▶ **Your objective**
Please say how many lines of the listing hold "title", with no other words in the answer.

▶ **Records for this task**
= = = = = = =

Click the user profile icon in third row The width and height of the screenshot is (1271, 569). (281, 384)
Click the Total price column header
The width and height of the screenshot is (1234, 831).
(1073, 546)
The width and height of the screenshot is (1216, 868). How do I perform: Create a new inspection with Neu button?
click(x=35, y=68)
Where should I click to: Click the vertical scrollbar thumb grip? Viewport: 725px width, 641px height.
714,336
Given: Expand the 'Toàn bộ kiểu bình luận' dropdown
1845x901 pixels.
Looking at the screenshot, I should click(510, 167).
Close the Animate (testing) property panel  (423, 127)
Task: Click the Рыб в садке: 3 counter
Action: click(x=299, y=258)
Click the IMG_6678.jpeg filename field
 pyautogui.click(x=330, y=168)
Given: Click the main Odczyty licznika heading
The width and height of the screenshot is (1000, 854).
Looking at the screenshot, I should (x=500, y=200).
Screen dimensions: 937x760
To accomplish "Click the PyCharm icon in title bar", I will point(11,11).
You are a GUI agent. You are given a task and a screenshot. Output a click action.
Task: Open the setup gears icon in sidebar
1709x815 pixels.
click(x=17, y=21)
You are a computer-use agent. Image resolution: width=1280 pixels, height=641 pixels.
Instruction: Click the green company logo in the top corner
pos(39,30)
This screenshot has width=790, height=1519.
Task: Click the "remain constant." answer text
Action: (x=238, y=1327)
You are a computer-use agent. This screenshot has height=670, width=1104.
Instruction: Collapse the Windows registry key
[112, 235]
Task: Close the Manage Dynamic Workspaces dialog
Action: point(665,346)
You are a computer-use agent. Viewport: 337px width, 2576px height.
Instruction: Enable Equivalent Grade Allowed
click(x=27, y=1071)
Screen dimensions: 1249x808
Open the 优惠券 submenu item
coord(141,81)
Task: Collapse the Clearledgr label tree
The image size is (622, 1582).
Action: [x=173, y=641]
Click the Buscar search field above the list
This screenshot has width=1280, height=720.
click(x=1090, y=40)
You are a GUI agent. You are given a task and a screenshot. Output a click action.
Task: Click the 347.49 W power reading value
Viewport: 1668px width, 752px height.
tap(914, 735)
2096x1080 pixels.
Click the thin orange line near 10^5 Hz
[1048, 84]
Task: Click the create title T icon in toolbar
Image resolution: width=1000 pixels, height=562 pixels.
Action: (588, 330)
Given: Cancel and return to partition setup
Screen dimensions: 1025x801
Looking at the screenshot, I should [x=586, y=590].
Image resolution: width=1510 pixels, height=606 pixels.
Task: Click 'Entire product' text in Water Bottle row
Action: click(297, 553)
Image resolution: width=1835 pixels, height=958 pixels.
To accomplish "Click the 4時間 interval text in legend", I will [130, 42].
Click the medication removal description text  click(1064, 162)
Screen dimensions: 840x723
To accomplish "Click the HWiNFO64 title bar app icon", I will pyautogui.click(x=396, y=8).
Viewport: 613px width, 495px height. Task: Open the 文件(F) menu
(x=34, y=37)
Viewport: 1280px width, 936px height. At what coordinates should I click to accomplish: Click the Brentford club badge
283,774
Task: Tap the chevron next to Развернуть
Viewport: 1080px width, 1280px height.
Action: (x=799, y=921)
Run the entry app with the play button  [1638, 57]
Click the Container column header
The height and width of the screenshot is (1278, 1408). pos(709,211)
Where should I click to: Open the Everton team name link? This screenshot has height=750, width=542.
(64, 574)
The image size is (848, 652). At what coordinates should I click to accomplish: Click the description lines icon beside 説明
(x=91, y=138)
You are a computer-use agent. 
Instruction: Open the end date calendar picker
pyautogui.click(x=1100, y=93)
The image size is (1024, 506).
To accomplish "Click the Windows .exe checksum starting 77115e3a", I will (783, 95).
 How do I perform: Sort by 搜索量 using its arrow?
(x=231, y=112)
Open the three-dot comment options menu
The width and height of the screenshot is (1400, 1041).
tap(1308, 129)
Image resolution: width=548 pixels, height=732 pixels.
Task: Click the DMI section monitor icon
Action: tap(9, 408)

= = = = = = =

▶ **Task response**
3